Arbres fruitiers, potager, hôtel à insectes, écopâturage, composteurs pour récupérer les déchets organiques des foyers, récupérateurs d’eau de pluie, recyclage : vous êtes à la maternelle Joliot-Curie à Palaiseau ! Depuis plus d’une décennie, l’équipe pédagogique y mène un projet d’école fondé sur le développement durable. S’il est certain que le groupe scolaire Joliot-Curie nécessite une rénovation, le projet avancé par la municipalité suscite l’incompréhension des parents d’élèves et de l’équipe enseignante.

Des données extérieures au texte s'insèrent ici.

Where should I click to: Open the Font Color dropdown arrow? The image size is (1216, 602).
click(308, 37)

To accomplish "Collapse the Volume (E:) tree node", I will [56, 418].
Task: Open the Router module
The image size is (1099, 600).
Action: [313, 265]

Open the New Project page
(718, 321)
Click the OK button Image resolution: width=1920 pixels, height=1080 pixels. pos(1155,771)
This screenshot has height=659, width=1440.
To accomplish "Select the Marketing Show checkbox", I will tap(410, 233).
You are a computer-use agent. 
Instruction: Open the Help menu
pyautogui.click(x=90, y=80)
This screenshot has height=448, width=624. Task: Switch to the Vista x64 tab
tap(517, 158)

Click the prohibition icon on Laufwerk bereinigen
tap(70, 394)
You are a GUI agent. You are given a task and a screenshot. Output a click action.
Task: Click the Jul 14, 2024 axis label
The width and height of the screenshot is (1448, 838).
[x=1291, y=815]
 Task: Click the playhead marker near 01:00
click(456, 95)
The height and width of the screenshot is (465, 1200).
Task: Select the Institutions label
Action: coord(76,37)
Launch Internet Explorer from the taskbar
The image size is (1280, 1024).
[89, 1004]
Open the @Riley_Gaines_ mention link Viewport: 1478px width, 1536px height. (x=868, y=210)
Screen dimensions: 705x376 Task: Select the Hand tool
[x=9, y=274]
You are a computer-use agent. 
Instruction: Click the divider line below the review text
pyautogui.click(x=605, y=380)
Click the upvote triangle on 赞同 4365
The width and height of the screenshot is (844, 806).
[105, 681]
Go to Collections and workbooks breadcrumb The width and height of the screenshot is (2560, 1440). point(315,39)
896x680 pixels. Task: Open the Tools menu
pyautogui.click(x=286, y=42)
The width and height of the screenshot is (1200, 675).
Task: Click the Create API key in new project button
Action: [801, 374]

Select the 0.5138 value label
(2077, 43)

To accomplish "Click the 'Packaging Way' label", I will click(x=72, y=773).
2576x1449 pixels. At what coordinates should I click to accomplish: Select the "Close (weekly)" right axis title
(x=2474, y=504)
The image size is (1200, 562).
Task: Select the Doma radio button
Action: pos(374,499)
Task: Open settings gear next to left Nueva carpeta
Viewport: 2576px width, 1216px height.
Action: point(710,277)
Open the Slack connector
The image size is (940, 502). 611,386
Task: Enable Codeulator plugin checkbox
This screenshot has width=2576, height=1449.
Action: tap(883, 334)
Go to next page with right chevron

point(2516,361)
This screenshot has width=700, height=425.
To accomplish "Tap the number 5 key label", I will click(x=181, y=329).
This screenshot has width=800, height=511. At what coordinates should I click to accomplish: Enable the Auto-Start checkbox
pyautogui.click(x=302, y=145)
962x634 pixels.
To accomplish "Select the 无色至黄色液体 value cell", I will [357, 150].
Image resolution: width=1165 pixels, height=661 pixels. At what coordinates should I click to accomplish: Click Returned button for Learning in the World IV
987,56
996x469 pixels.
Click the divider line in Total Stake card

Il pourrait leur faire perdre le label E3D (1) octroyé par le Ministère de l’Éducation nationale.
Le groupe scolaire Joliot Curie est composé de trois entités : une école primaire (300 élèves, 11 classes), une école maternelle (180 élèves, 6 classes) et un bâtiment de logements de fonction. En plus de la rénovation thermique et sonore de l’école élémentaire, il est prévu de démolir l’immeuble de logements et de regrouper maternelle et élémentaire dans un unique bâtiment (celui de l’actuelle primaire). C’est sur ce point que le projet présenté par la mairie inquiète et mobilise les parents d’élèves.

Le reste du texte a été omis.